(SOURCE RECORDS begins)

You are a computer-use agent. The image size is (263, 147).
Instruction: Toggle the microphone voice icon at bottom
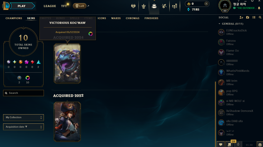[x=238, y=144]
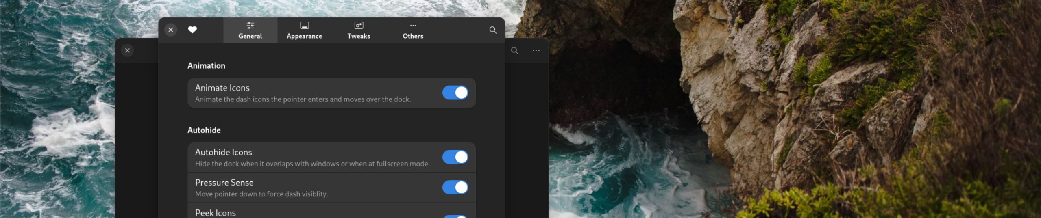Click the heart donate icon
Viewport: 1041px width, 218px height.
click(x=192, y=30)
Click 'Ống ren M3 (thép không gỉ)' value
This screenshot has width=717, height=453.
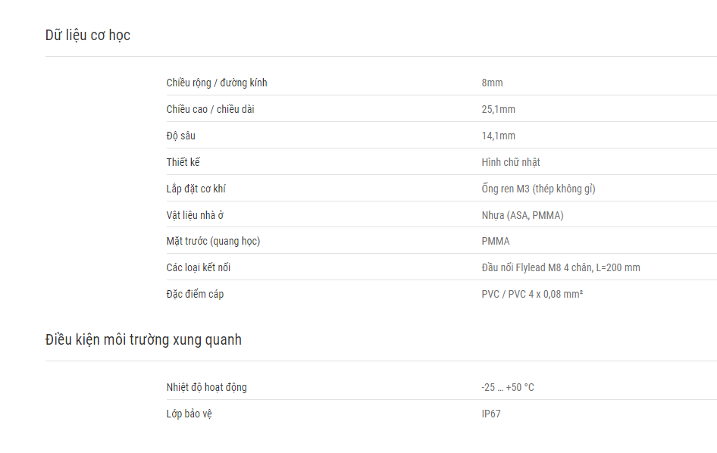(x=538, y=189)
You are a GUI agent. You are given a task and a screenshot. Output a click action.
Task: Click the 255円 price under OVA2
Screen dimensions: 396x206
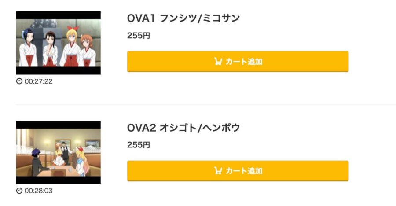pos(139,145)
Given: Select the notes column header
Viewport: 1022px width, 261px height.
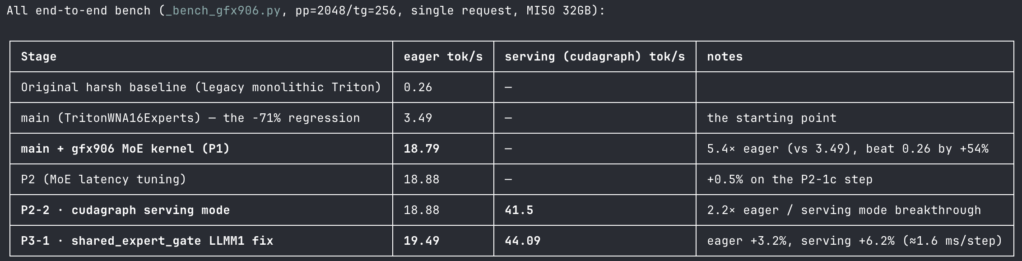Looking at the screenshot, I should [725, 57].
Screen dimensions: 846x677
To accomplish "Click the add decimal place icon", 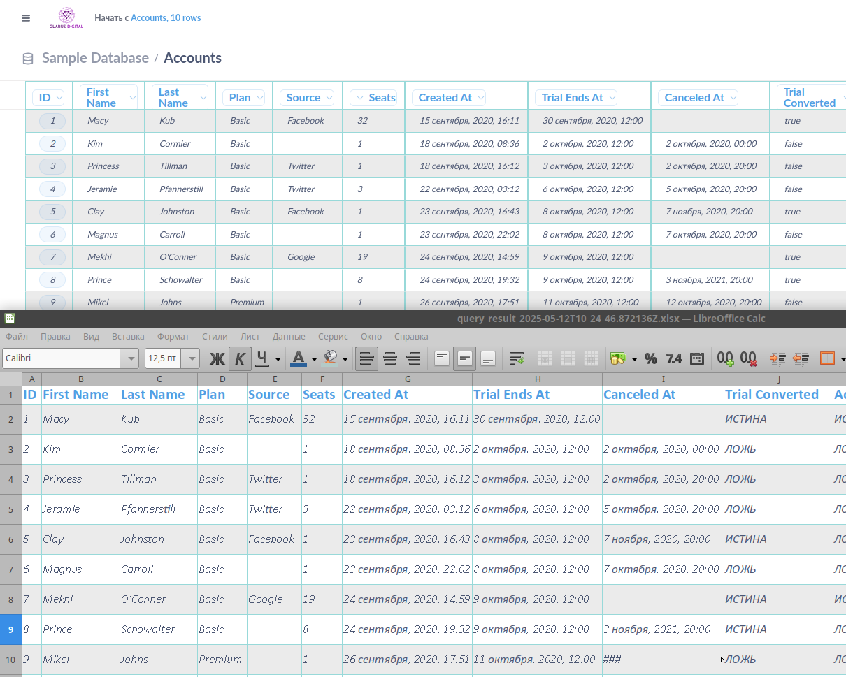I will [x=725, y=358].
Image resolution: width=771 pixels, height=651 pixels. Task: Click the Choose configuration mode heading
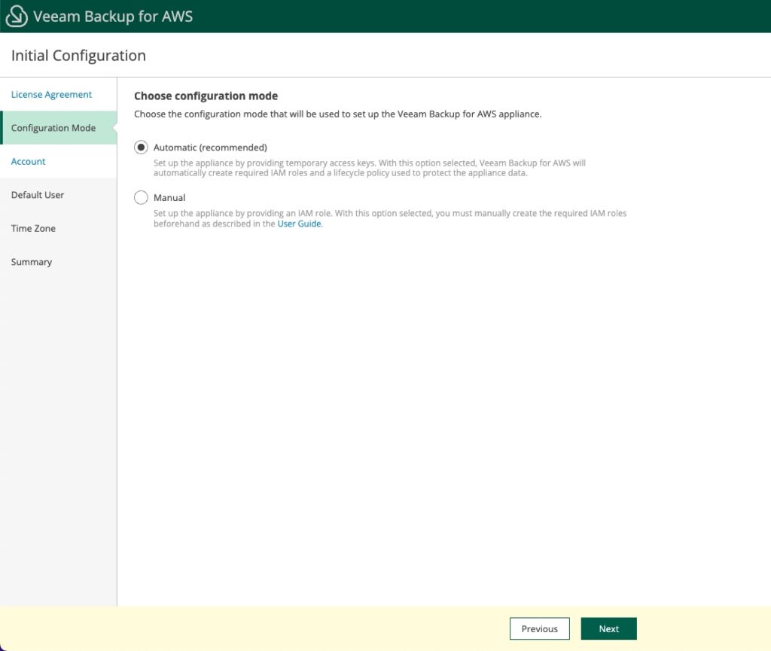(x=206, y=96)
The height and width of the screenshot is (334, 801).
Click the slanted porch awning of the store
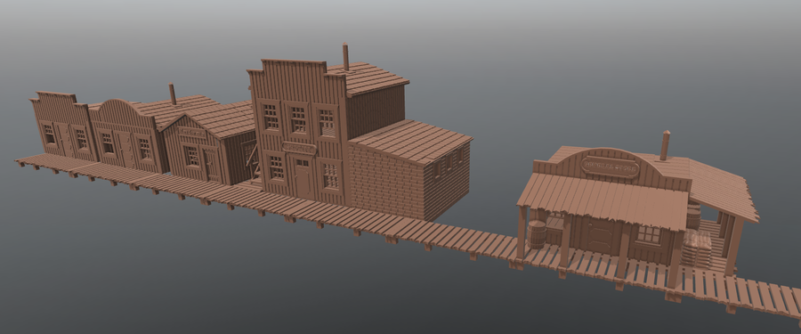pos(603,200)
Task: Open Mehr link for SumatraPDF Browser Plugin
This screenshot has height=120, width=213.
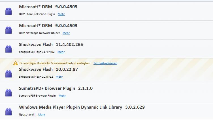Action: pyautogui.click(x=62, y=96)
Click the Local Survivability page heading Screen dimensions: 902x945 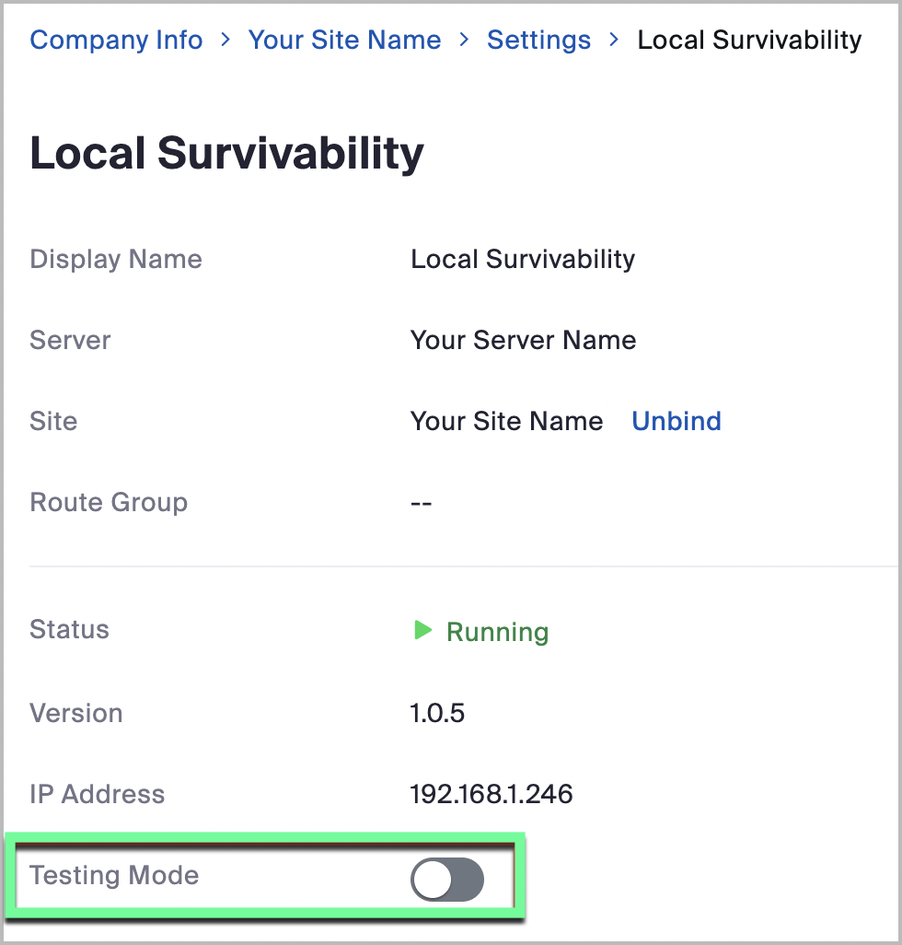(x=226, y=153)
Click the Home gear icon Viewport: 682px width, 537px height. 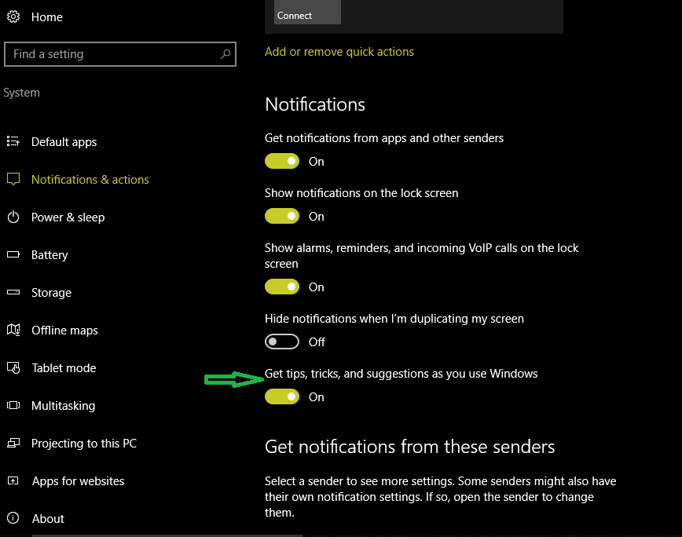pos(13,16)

(SOURCE RECORDS ends)

WHAT THE TASK ASKS: Scan the records above for the word "agent" and return every line where it occurs.

RESPONSE TO THIS EXERCISE:
You are a computer-use agent. The image size is (263, 147).
You are a GUI agent. You are given a task and a screenshot. Output a click action.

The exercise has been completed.